ComGlobal is an employee-owned software engineering and information technology firm primarily serving federal government agencies and organizations. ComGlobal specializes in command, control, communications, computers and intelligence (C4I) programs for the military. Its largest customer is the U.S. Navy’s Tomahawk Cruise Missile Program. ComGlobal has offices in California, Mississippi, Nevada and Virginia.
Under the terms of the Agreement and Plan of Merger by and among the Company, Alpha-N Acquisition Corp., a wholly-owned subsidiary of the Company (“Merger Sub”), ComGlobal and Frank Hewitt, as the Stockholder Representative of the stockholders of ComGlobal, dated April 1, 2005 (the “Merger Agreement”), the Company acquired ComGlobal by merging the Merger Sub with and into ComGlobal, with ComGlobal as the surviving corporation (the “Merger”). As a result of the Merger, ComGlobal has become a wholly-owned subsidiary of the Company. This summary of the Merger is qualified in its entirety by the Merger Agreement, a copy of which is being filed herewith as Exhibit 2.1 to this Form 8-K.
The Merger consideration for all of the issued and outstanding stock of ComGlobal was $47,000,000 in cash. The Company financed the transaction with a combination of senior debt from Bank of America, N.A. in the amount of $22,000,000 and a draw-down of the Series B Preferred Stock facility in the amount of $25,000,0000.

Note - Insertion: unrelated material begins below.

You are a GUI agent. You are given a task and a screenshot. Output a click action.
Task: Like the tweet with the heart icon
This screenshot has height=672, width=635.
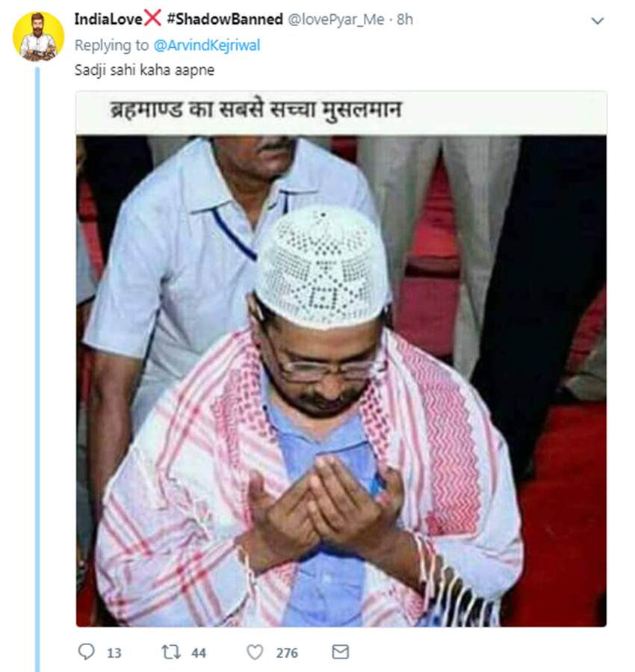[x=255, y=652]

Pursuant to a Purchase Agreement by and among the Company, General Electric Pension Trust, New York Life Capital Partners II, L.P., Pequot Private Equity Fund III, L.P. and Pequot Offshore Private Equity Partners III, L.P. (collectively, the “Investors”), dated May 28, 2004, subject to certain approval rights by the holders of the Company’s Series A Preferred Stock and Series B Preferred Stock, the Company had an option to require the Investors to purchase up to an additional $25,000,000 of Series B Preferred Stock, with additional Common Stock Warrants (the “Company Option”), at any one or more times on or prior to May 27, 2005 for the purpose of paying the cost of acquisition of the stock or assets of one or more companies in each case with an acquisition value of at least $10 million. To fund a portion of the Merger consideration for ComGlobal, the Company exercised the Company Option and drew down the remaining $25,000,000 from this Series B Preferred Stock financing facility approved by the stockholders at the Annual Meeting of the Stockholders in September 2004. Pursuant to the terms of the Series B Preferred Stock financing facility, the Company sold to Investors at $3.50 per share additional Series B Preferred Stock and associated Common Stock Warrants in an amount equal to one share of Common Stock for every five shares of Common Stock issuable upon conversion of the Series B Preferred Stock. In connection with the Company Option which was also approved by the holders of the Series A Preferred Stock and Series B Preferred Stock, the Company issued to Investors on April 1, 2005 an additional 7,142,856 shares of Series B Preferred Stock and Common Stock Warrants to purchase an additional 1,785,713 shares of Common Stock at $4.29 per share. Since the per share price at which the Series B Preferred
Stock will convert into Common Stock is $2.80, the additional shares of Series B Preferred Stock issued on April 1, 2005 are convertible into 8,928,570 shares of the Company’s Common Stock at any time at the election of the Investors.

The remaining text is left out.